SUPPLIED PASSAGE:
Horn v. General Motors Corp.

Opinion

THE COURT.

In this action for damages for personal injuries, defendants General Motors Corporation and Fletcher Chevrolet, Inc., appeal from a judgment entered upon a jury verdict in favor of plaintiff.

About 9 p.m. on the evening of September 23, 1966, plaintiff Lillian Y. Horn was driving her 1965 Chevrolet station wagon down Laurel Canyon Boulevard, a curving Los Angeles street. She was accompanied by her two sons; her six-year-old son was in the front seat and her nine-year-old son in the rear. As she wound downhill, at approximately 25 miles per hour, a car rounding a curve suddenly swung into her lane, its headlights temporarily blinding her. She swerved to her right to avoid the car, bounced off the right curb across the street to the left and into a concrete reinforced abutment.

As she steered to the right, plaintiff brought her left hand across the horn cap in the center of the steering wheel; at the same time, with her right hand, she tried to hold her son on the front seat. She felt and saw something fly between herself and her son; it was later established that this was the horn cap. When the car hit the abutment, plaintiff felt a burning sensation as her face hit the “center part” of the steering wheel. The “center part,” following removal of the horn cap, contained three sharp prongs that held the horn cap in place. Plaintiff sustained a laceration of the chin, a displaced fracture of her jaw, a fracture of her left ear canal, and the loss of two teeth.

GIVEN EXERCISE:
Revise the court opinion between "About 9 p.m." and "concrete reinforced abutment.", inclusive, so that "station wagon" reads "sedan". Work only from the court opinion.

RECORDED DATA:
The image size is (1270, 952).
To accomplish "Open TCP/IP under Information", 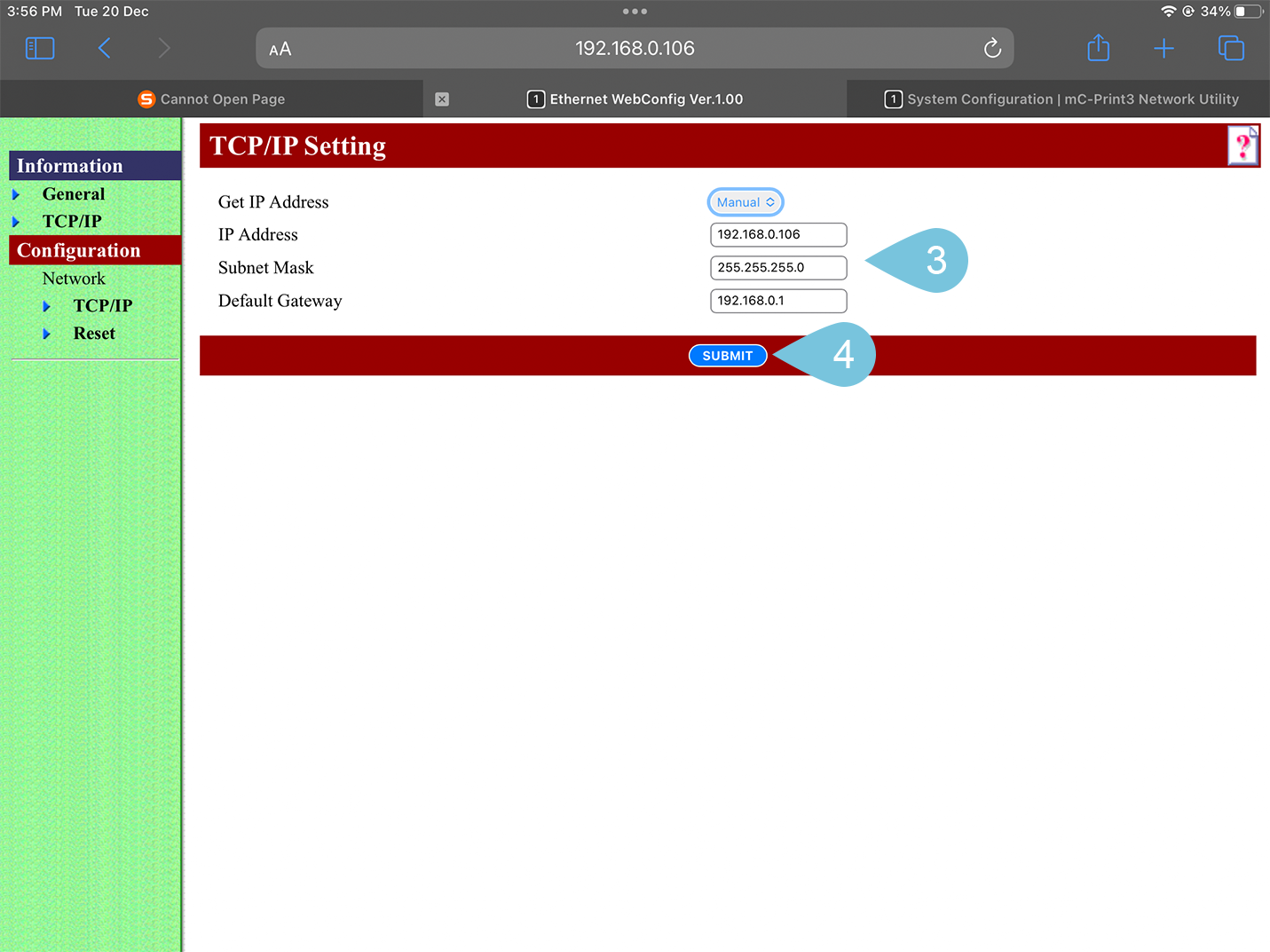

RESULT OF THIS TASK:
About 9 p.m. on the evening of September 23, 1966, plaintiff Lillian Y. Horn was driving her 1965 Chevrolet sedan down Laurel Canyon Boulevard, a curving Los Angeles street. She was accompanied by her two sons; her six-year-old son was in the front seat and her nine-year-old son in the rear. As she wound downhill, at approximately 25 miles per hour, a car rounding a curve suddenly swung into her lane, its headlights temporarily blinding her. She swerved to her right to avoid the car, bounced off the right curb across the street to the left and into a concrete reinforced abutment.